Until then, the contract, which many experts believe is a positive development, won’t make a huge difference in the fight against the pandemic. The test’s availability will remain extremely limited until Ellume’s U.S. manufacturing facility opens later this year. The company has not yet finalized where that factory will be located.

“We want to help the U.S. reopen as safely and as quickly as possible,” Parsons said in a statement. “The Ellume COVID-19 Home Test is the only authorized test of its kind and is an essential tool for the broader pandemic response in the U.S.”

The test was developed by the company following a $30 million grant from the National Institutes of Health’s Rapid Acceleration of Diagnostics (RADx) initiative in June.

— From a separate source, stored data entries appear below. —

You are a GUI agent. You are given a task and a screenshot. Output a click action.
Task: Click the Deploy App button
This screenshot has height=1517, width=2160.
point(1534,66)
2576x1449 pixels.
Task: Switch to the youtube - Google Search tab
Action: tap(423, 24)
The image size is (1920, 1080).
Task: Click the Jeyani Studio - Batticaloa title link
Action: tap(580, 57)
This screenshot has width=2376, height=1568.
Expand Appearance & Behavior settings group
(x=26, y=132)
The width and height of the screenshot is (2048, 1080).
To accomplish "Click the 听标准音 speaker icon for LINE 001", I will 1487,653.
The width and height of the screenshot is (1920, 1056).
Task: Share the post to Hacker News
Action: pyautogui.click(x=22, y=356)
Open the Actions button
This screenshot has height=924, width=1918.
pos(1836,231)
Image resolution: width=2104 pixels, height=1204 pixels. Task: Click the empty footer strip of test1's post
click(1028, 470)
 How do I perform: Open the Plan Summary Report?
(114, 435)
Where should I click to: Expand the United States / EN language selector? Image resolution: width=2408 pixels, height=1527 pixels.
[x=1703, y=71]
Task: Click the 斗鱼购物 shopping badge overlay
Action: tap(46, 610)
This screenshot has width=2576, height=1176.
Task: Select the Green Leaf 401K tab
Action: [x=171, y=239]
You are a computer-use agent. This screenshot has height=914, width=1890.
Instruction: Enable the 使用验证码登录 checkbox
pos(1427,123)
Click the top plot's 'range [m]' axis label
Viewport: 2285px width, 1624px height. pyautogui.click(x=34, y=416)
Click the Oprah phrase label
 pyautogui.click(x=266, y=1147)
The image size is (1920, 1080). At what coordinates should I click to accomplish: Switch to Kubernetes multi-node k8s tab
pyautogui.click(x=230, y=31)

The test uses a nasal swab to collect a sample and produces results within minutes using a plastic device similar to a home pregnancy test.

One critical feature of the new home tests: the ability to capture and report test results.

For months, at least two dozen companies have been trying to develop home tests, most of them rapid antigen tests that detect proteins on the surface of the virus. Because labs are not involved in such tests, there was no clear way to report the results. Without that data, experts warned that the country would be flying blind as it navigates the later stages of the pandemic.

Ellume’s test requires users to download an app on their smartphone to learn their test result. That app automatically sends data by Zip code to the cloud — ensuring that regional health officials can learn about positive results while keeping the data confidential, the company said.

In coming weeks, more new tests are expected to be approved. Experts said that with increasing capacity, a growing need exists for state and federal officials to come up with a national strategy for how to deploy the tests more effectively and to provide federal funding for regular, dedicated mass testing in schools, hard-hit nursing homes and among essential workers.